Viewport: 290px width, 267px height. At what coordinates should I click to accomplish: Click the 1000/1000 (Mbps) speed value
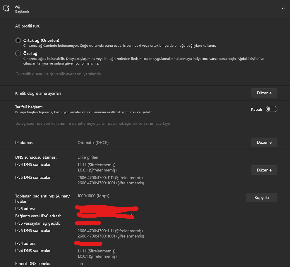tap(93, 196)
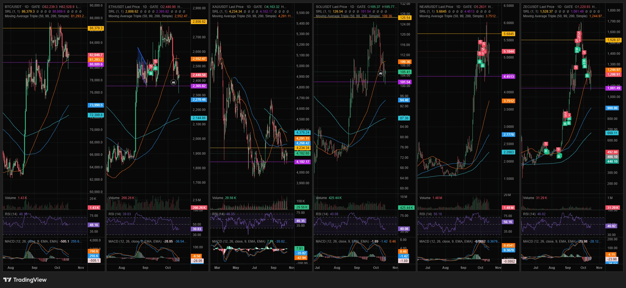Click the yellow 86,379.3 price label

pos(96,28)
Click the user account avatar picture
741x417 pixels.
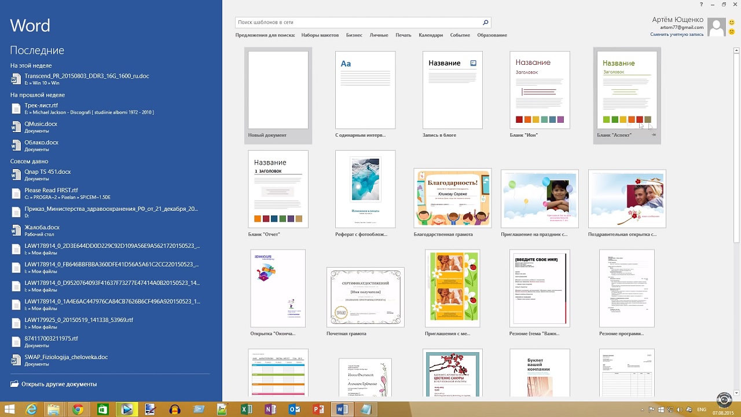[717, 27]
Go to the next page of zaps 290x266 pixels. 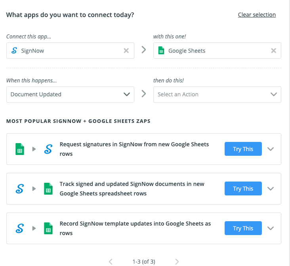177,262
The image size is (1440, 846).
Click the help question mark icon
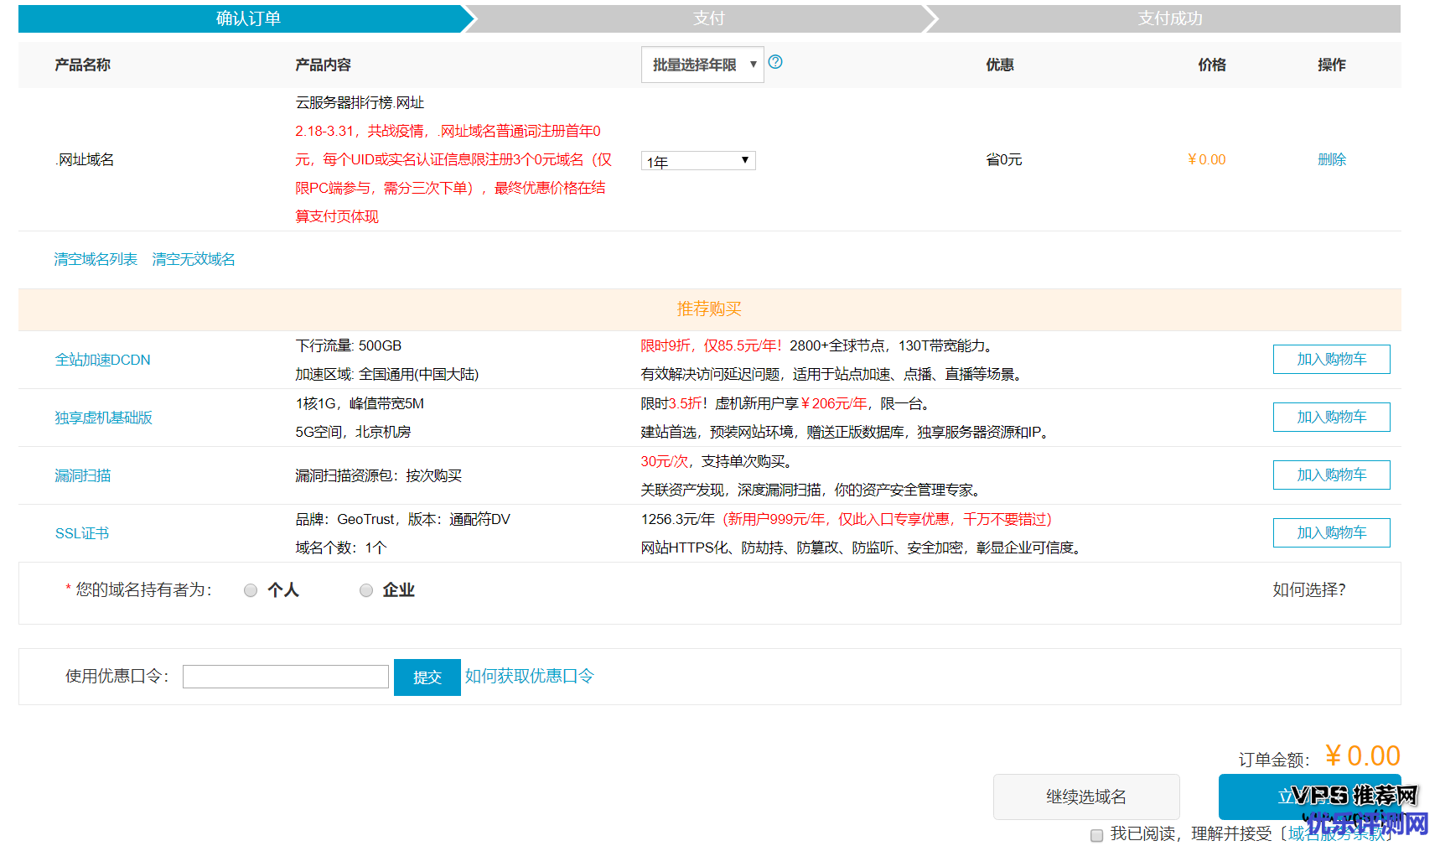pyautogui.click(x=775, y=62)
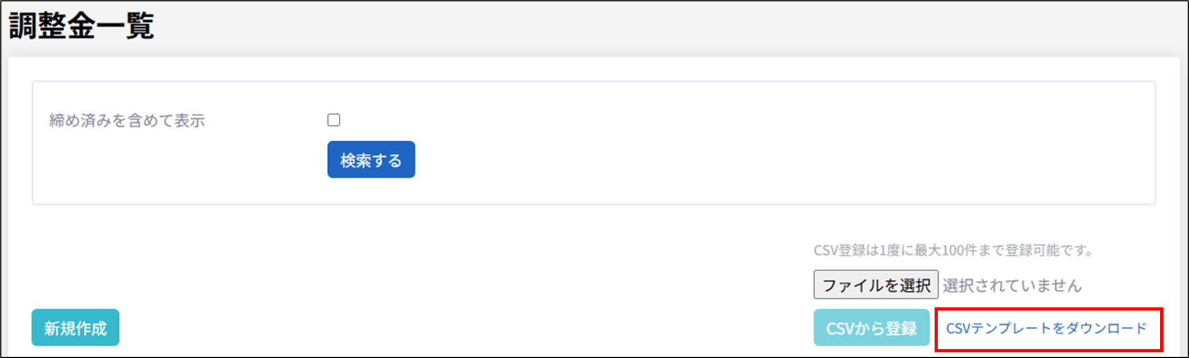The image size is (1189, 358).
Task: Register adjustments from CSV
Action: [871, 328]
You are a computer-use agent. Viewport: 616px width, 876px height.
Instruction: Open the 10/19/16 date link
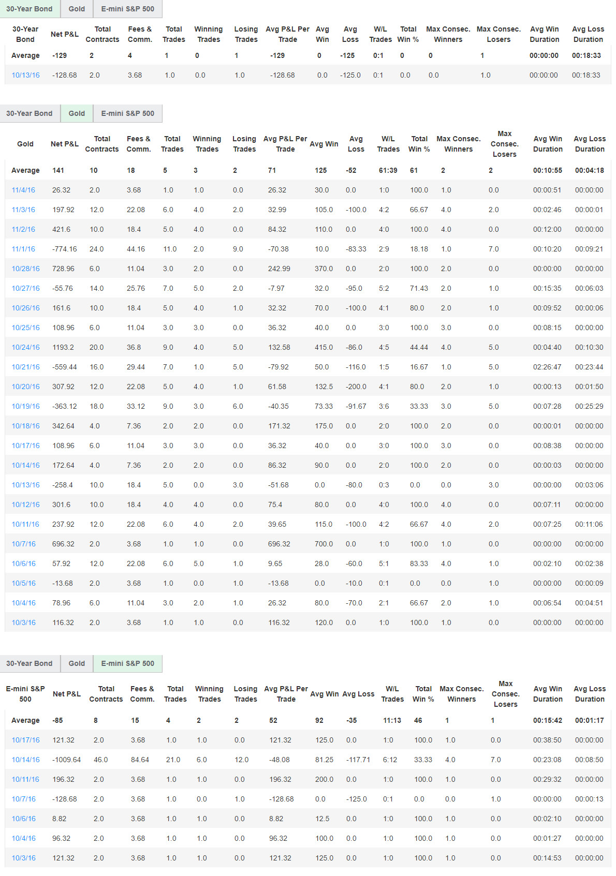[x=25, y=406]
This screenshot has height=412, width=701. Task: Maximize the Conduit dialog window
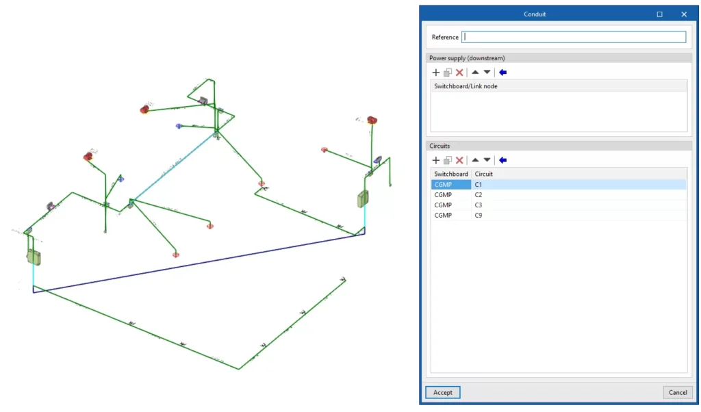660,14

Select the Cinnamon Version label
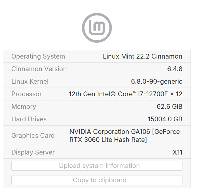pos(39,69)

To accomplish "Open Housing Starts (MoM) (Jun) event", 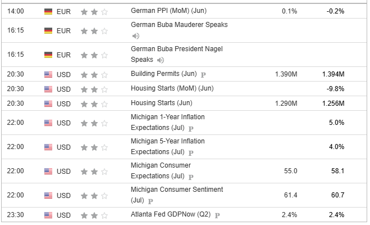I will pos(172,88).
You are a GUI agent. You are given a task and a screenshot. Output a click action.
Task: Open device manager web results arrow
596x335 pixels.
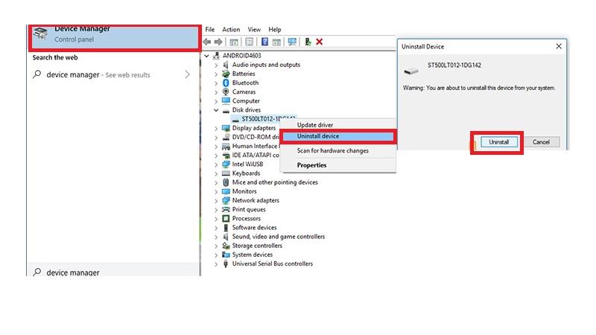[187, 74]
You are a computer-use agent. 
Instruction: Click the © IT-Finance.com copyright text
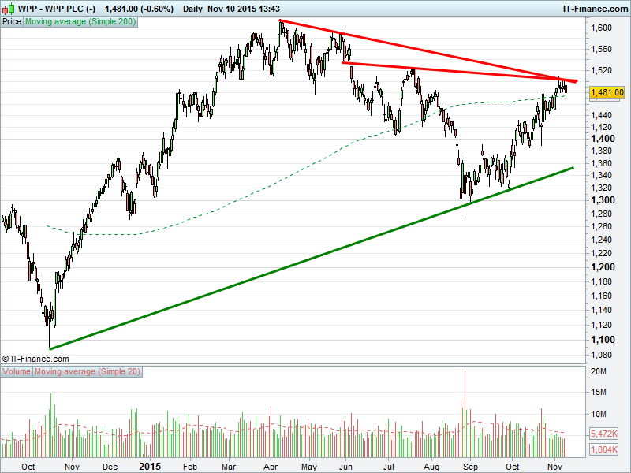coord(35,358)
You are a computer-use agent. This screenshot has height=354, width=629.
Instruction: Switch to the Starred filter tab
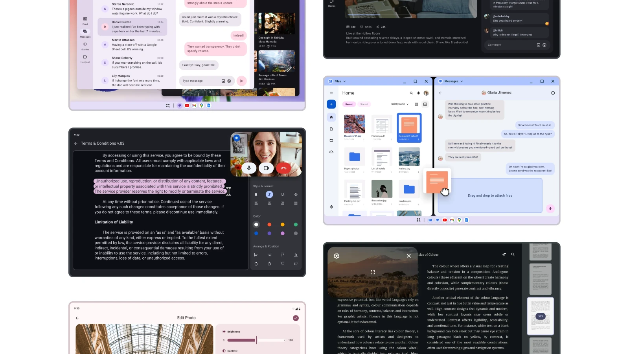tap(364, 104)
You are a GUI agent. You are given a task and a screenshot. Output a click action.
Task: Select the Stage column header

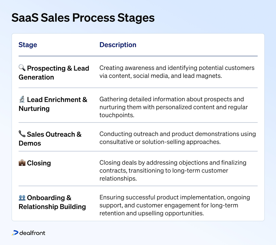tap(28, 45)

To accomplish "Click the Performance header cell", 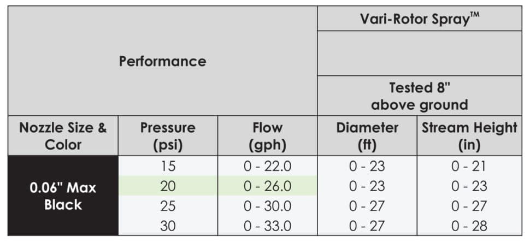I will tap(163, 61).
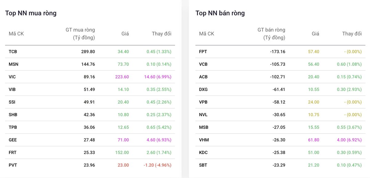Select the 'Top NN bán ròng' heading
Viewport: 370px width, 178px height.
220,13
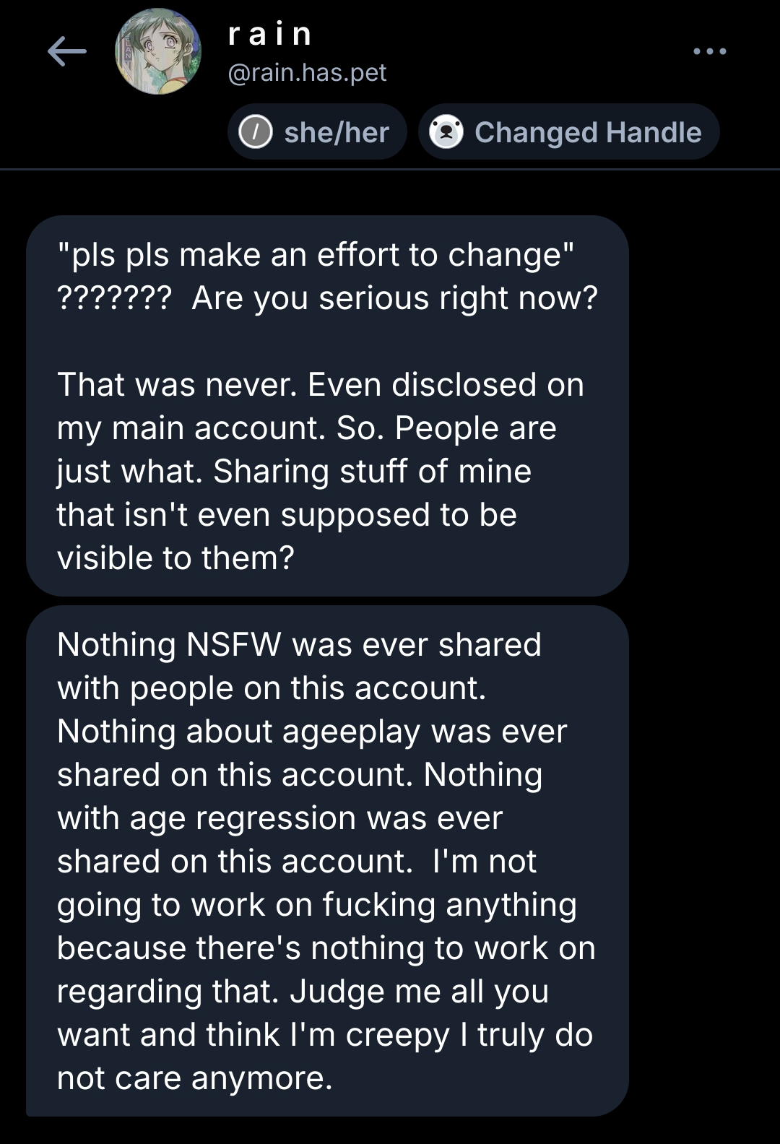Image resolution: width=780 pixels, height=1144 pixels.
Task: Click the "Are you serious right now?" text
Action: (x=394, y=298)
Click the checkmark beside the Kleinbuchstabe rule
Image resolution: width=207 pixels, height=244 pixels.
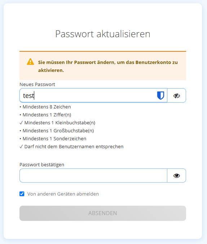21,123
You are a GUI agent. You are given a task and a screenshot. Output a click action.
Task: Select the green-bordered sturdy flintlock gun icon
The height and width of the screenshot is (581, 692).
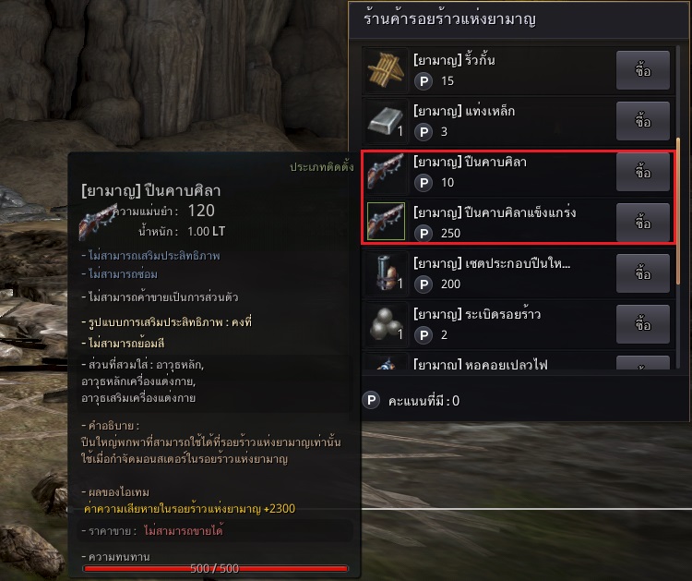tap(386, 221)
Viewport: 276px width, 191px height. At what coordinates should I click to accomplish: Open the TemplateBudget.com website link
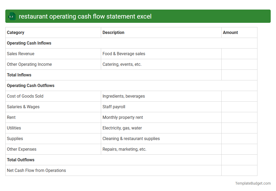253,183
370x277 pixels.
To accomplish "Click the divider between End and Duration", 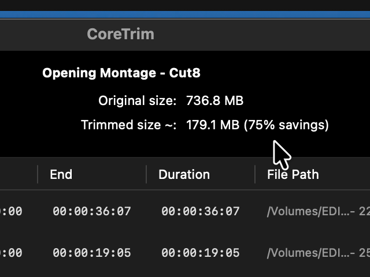I will [x=146, y=174].
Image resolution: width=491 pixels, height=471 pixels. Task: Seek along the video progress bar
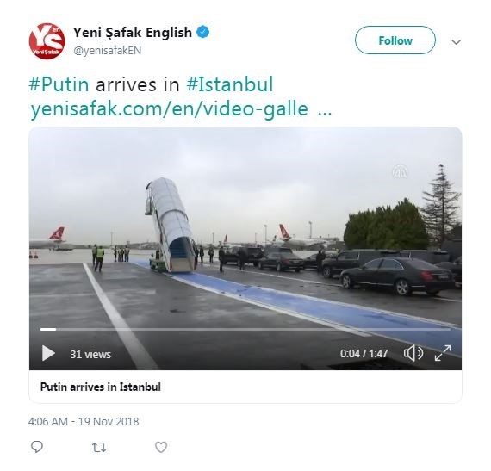coord(246,329)
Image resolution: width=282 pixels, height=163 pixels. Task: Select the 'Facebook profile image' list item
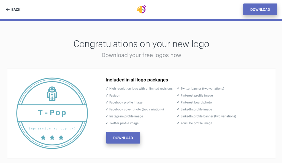click(x=126, y=102)
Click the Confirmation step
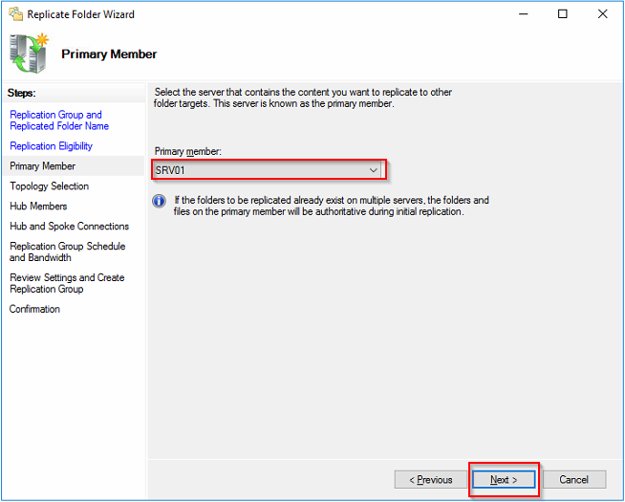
___
## [What is required]
Copy each line of the listing that contains "computer".

## [The answer]
You are a computer-use agent. Viewport: 616px width, 876px height.
You are a computer-use agent. 
You are a computer-use agent. This screenshot has height=354, width=629.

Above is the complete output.